Go through the data below and return each line where the string "computer" occurs.

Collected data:
* * * * * * * * *

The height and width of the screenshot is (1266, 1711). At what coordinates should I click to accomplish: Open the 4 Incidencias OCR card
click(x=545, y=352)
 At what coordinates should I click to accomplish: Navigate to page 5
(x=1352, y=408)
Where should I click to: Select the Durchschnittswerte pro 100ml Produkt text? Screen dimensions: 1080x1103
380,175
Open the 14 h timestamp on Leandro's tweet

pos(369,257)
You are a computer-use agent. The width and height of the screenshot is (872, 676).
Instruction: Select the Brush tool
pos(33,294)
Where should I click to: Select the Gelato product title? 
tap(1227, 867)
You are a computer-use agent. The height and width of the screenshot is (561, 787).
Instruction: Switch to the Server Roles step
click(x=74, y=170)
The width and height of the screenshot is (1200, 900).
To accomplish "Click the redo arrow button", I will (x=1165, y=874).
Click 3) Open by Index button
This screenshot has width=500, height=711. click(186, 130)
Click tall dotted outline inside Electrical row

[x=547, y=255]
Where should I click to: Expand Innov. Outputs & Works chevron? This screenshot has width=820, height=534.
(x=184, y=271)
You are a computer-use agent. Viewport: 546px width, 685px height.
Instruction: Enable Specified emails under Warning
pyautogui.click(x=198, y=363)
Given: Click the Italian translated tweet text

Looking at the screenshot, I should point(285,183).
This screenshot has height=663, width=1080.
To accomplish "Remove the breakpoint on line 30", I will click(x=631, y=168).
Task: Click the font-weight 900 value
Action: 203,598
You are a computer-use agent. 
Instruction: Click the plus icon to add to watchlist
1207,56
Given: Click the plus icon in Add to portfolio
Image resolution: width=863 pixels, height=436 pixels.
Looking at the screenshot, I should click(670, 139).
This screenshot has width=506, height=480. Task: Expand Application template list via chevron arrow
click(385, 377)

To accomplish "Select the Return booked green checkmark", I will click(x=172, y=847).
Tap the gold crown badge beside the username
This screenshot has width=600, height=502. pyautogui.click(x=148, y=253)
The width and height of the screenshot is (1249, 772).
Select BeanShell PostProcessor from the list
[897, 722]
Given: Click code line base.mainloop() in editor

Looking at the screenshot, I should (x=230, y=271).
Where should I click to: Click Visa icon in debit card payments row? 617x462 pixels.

* * * * * * * * *

REPLY:
You are a computer-use agent. The width and height of the screenshot is (872, 676).
You are a computer-use agent. The height and width of the screenshot is (561, 787).
You are a computer-use agent. Viewport: 546px width, 685px height.
You are a computer-use agent. 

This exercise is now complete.